# how do i fix a loose stem?



## SmokinDragon (May 31, 2009)

picked up an el' cheapo estate pipe off ebay to try and clean it up. It cleaned very well, but it has loose stem. What's the best way to fix that?


----------



## commonsenseman (Apr 18, 2008)

I have heard just a wee bit of wax on the stem works wonders.


----------



## GlassEye (Oct 25, 2009)

If wax isn't enough, a light application of heat can expand it some; just be careful you don't expand the vulcanite too much and crack the shank. I had an estate pipe with the stem completely loose (would just fall out), I heated the tenon and squished it down on a flat surface to widen it enough, it now fits great.


----------



## TXsmoker (Sep 6, 2010)

I had one that just barely stayed together, but after smoking it a few times, it fits great. If it stays together, smoke it a few times and see if it tightens up.


----------



## slyder (Mar 17, 2009)

I bought a really nice GBD bent sitter on ebay a few years ago. It was in almost perfect condition except for somebody had wrapped aluminum tape (actual duct tape) around the stem!! It worked but was a little on the hillbillish side. Even if the seller had noted that he did this I probably still would have bought it cause it is that nice of a pipe.


----------



## ultramag (Aug 23, 2007)

TXsmoker said:


> I had one that just barely stayed together, but after smoking it a few times, it fits great. If it stays together, smoke it a few times and see if it tightens up.

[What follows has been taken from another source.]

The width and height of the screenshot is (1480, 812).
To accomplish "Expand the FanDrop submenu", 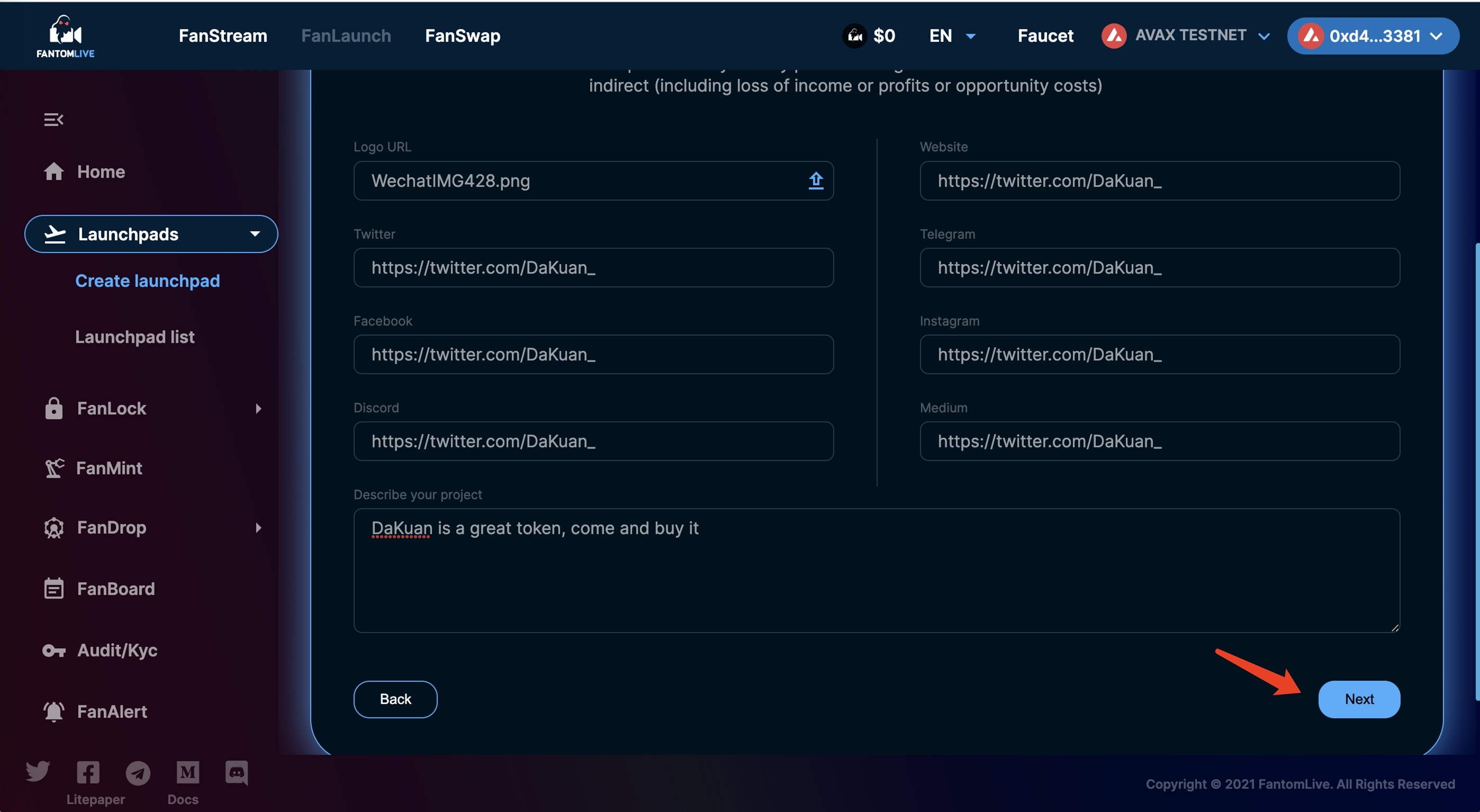I will coord(258,528).
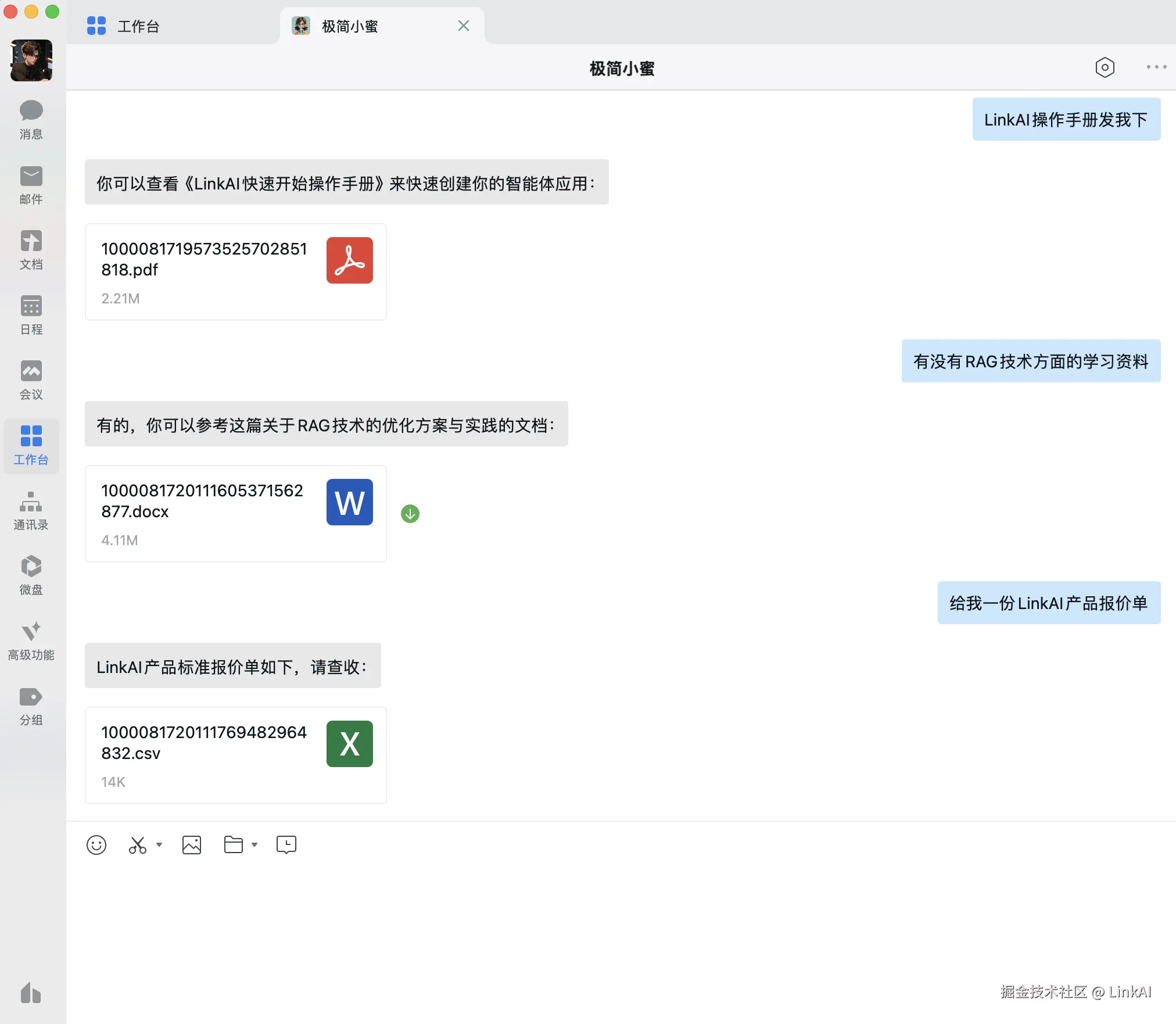Open the hexagon chat settings icon

pyautogui.click(x=1105, y=67)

I would try this first as long as the pipe will stay together well enough to smoke.



GlassEye said:


> I had an estate pipe with the stem completely loose (would just fall out), I heated the tenon and squished it down on a flat surface to widen it enough, it now fits great.


If you can't smoke it or smoking it doesn't tighten it up I'd heat up the tenon as mentioned above, but instead of just mashing it on on something I go through my drill bits and take the smallest one that's too big to push into the tenon's draw hole and after heating push the stem down over the non-cutting end of the drill bit. This gives you a bit more control and keeps the tenon and the pipes overall airway alignment truer. Be careful with the heat, don't get too carried away and keep the tenon moving as you roll it around to heat it up evenly. Dunk the tenon in cold water to "set" it while the shank end of the drill bit is still in it. Just running cold water over it also works of course, the main thing is to keep the bit in the tenon until it cools.

One size bigger has fixed everyone I've ever had to use this method on, but if not just step up one size at a time until proper fit is achieved. I've never made one too big, however if I do I expect re-heating the tenon and sticking it back in the stummel and waiting for it too cool would solve the problem. Can't say for sure though, haven't had to try that yet.


----------



## owaindav (Mar 7, 2010)

Ultramag is right on the money. I heated it up in a pot of hot water, not quite boiling mind you. Then I took a round tapered needle file that I picked up a set of for a couple bucks and pushed it into the tenon. 

I used a little force but not too much. I can't remember if I dipped it in cold water or just let it cool off. But either way, it cooled. Pulled the file out (it was kind of tough to get it out but just be careful) and the stem fit great.


----------



## nothingclever (Aug 1, 2008)

I had this problem with one my first pipes. I created the problem myself...removed the stem just after a smoke. Read online about heating it a little and then cooling quickly. held it near a candle and rotated the stem to assure that the heat was being applied evenly and not getting to hot in any one spot. Immediately afterwards I put it in some cold water to halt the process and keep it from reverting back. It worked like a charm.


----------



## MarkC (Jul 4, 2009)

TXsmoker said:


> I had one that just barely stayed together, but after smoking it a few times, it fits great. If it stays together, smoke it a few times and see if it tightens up.


I'd go with this first; it worked for me the only time I had this problem. Then if it doesn't, on to sterner measures!


----------



## CaptainEnormous (Sep 30, 2010)

Adding some clear nail polish to the tenon also works. Particularly if the tenon is already thin and you don't want to try and heat/stretch it.


----------



## El Gringo (Nov 30, 2010)

Bees wax can work wonders for both a too loose or too tight stem.


----------



## Mad Hatter (Apr 8, 2007)

Smoke it, then bees wax if it still needs it


----------